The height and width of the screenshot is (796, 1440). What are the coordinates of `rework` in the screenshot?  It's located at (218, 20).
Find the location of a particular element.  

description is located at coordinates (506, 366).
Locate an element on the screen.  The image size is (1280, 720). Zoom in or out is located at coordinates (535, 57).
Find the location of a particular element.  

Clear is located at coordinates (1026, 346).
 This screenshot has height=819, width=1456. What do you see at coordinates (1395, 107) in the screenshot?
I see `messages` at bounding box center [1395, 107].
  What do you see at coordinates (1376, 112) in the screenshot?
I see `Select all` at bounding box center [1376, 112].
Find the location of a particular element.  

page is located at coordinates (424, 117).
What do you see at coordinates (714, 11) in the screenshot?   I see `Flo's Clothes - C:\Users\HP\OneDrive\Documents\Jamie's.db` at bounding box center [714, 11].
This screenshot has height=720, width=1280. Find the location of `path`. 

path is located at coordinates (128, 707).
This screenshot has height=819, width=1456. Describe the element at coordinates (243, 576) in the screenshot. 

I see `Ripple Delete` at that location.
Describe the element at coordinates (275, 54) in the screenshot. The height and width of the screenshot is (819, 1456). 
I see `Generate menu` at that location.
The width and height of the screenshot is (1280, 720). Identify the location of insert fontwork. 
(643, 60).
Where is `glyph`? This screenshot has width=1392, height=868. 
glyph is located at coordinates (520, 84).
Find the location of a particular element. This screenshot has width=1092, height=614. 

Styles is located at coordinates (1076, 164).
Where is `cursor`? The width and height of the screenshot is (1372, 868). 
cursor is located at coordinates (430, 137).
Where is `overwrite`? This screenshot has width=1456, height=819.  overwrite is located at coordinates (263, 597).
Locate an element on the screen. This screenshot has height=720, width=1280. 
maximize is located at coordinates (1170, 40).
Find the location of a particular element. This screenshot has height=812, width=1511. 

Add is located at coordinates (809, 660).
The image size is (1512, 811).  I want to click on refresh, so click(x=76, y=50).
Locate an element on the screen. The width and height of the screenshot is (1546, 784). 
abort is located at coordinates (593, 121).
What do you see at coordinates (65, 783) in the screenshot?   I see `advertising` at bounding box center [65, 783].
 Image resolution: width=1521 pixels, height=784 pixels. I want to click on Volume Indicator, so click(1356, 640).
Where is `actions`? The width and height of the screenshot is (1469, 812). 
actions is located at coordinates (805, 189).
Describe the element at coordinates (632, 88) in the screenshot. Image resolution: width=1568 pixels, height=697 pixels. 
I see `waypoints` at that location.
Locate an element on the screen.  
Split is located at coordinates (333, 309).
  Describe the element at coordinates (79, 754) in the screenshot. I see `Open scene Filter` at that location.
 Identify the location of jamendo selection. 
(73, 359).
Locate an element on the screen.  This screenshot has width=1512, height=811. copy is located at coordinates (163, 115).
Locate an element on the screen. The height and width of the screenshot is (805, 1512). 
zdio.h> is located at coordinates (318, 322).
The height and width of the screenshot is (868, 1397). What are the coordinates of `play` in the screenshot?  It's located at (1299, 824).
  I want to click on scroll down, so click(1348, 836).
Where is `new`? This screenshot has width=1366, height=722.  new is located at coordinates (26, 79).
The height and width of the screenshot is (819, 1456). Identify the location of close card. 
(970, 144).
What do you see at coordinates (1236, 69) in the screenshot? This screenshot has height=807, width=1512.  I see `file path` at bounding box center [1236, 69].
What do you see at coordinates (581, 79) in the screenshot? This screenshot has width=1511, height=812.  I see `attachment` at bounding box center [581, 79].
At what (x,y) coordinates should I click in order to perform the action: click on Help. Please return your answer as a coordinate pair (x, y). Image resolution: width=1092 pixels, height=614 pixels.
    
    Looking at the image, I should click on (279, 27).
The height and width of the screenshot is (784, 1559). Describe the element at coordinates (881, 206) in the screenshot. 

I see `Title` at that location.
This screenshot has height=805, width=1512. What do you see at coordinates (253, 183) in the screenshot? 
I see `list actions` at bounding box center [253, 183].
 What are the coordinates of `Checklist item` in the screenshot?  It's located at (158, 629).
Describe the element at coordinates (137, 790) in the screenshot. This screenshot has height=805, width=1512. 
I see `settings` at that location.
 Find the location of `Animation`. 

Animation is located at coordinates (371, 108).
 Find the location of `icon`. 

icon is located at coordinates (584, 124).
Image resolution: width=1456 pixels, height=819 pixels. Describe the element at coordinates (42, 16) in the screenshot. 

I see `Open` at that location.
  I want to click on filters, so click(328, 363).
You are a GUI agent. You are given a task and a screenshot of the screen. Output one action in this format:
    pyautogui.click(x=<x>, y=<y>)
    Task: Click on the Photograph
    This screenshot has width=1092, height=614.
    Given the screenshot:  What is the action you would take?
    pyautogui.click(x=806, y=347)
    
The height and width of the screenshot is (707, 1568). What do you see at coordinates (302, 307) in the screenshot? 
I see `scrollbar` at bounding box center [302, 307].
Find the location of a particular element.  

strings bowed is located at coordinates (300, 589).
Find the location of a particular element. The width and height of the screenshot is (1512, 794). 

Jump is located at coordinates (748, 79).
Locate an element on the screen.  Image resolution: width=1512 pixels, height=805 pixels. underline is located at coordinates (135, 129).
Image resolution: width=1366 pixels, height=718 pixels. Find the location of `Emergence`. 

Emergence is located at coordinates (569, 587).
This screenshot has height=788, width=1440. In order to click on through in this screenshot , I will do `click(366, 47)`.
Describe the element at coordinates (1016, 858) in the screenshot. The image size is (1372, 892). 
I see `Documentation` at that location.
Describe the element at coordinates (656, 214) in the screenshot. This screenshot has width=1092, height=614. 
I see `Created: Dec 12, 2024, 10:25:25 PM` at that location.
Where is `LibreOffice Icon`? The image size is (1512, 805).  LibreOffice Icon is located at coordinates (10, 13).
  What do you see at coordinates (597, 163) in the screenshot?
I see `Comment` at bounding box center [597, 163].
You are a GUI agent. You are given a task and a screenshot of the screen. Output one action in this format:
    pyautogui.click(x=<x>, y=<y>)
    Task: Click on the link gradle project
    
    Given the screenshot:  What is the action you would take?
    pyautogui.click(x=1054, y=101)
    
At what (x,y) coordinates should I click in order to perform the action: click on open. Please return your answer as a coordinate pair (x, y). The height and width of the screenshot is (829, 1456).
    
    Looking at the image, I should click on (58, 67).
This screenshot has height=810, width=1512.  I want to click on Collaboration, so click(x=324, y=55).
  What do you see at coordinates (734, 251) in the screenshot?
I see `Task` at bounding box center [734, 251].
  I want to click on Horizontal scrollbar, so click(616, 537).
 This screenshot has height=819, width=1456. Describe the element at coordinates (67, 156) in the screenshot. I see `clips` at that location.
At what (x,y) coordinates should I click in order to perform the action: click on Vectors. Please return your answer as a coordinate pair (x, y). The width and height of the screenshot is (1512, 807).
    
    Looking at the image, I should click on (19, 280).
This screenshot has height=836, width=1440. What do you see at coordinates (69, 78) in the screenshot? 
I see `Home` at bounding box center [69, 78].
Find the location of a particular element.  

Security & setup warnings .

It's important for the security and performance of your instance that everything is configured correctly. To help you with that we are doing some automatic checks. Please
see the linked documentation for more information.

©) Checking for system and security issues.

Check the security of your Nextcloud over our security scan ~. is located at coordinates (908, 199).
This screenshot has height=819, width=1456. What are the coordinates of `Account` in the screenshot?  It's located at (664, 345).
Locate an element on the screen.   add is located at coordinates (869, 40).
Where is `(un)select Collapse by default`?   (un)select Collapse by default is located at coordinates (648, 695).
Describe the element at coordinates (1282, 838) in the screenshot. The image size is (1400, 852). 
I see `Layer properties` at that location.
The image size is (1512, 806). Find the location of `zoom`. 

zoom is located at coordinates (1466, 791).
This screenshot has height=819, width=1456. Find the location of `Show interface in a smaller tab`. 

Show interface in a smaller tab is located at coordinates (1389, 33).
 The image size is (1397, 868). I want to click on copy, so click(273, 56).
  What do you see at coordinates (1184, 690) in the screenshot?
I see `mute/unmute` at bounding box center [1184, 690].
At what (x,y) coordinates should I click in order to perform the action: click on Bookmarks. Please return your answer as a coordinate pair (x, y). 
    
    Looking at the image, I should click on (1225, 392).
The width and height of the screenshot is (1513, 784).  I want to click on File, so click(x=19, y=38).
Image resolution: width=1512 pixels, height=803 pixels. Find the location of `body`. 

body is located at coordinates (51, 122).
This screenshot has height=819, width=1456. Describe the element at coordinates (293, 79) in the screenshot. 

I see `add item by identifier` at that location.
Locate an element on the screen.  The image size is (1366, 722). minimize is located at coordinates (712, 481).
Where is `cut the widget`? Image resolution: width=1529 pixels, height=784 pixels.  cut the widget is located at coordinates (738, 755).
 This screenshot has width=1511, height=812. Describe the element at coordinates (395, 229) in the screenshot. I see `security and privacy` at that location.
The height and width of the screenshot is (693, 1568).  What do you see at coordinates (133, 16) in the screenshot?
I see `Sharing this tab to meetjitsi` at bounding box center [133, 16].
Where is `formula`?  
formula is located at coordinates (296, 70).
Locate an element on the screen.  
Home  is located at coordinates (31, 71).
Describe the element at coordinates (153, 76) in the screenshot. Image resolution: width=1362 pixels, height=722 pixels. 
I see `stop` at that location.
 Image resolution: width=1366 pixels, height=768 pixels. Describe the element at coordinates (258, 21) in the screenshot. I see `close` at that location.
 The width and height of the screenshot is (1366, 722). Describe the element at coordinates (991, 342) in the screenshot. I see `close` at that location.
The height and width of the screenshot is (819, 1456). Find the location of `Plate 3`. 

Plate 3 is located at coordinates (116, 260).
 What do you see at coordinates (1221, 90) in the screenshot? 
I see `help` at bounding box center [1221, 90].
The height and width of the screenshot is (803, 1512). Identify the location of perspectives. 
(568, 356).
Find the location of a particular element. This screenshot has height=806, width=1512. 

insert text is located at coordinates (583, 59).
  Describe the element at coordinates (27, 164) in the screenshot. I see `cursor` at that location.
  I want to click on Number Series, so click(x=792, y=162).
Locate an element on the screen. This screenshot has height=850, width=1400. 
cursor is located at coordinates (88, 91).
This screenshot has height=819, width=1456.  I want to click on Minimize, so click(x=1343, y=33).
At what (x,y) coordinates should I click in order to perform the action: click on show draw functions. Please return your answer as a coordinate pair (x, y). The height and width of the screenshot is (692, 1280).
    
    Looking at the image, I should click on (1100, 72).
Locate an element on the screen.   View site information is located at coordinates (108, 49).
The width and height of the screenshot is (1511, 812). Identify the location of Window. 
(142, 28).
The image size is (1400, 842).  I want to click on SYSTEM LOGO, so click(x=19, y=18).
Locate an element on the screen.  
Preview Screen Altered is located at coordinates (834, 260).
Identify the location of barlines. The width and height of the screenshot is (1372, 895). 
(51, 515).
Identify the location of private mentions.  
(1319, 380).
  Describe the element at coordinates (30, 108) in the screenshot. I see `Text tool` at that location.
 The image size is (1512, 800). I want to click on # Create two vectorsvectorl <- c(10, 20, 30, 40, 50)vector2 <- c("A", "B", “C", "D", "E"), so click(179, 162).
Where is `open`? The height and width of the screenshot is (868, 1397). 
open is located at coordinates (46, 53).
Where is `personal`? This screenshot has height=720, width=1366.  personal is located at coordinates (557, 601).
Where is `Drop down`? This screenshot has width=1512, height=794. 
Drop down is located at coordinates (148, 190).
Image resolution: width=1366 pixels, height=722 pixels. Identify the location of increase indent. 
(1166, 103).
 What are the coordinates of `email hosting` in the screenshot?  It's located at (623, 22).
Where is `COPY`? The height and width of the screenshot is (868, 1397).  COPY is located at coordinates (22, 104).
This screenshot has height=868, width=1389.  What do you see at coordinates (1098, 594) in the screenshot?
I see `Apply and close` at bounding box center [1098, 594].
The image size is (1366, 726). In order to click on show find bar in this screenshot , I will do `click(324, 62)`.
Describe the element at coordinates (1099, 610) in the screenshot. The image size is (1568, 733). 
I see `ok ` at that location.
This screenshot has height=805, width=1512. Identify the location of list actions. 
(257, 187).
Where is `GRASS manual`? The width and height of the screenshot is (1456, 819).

WRITTEN EXERCISE.
Put the lines from the start of the items through the line containing "center [1376, 112]." into a numbered list, leaving out any blank lines.

CORRECT ANSWER.
1. The height and width of the screenshot is (796, 1440). What are the coordinates of `rework` in the screenshot?  It's located at (218, 20).
2. Find the location of a particular element.  
3. description is located at coordinates (506, 366).
4. Locate an element on the screen.  The image size is (1280, 720). Zoom in or out is located at coordinates (535, 57).
5. Find the location of a particular element.  
6. Clear is located at coordinates (1026, 346).
7.  This screenshot has height=819, width=1456. What do you see at coordinates (1395, 107) in the screenshot?
8. I see `messages` at bounding box center [1395, 107].
9.   What do you see at coordinates (1376, 112) in the screenshot?
10. I see `Select all` at bounding box center [1376, 112].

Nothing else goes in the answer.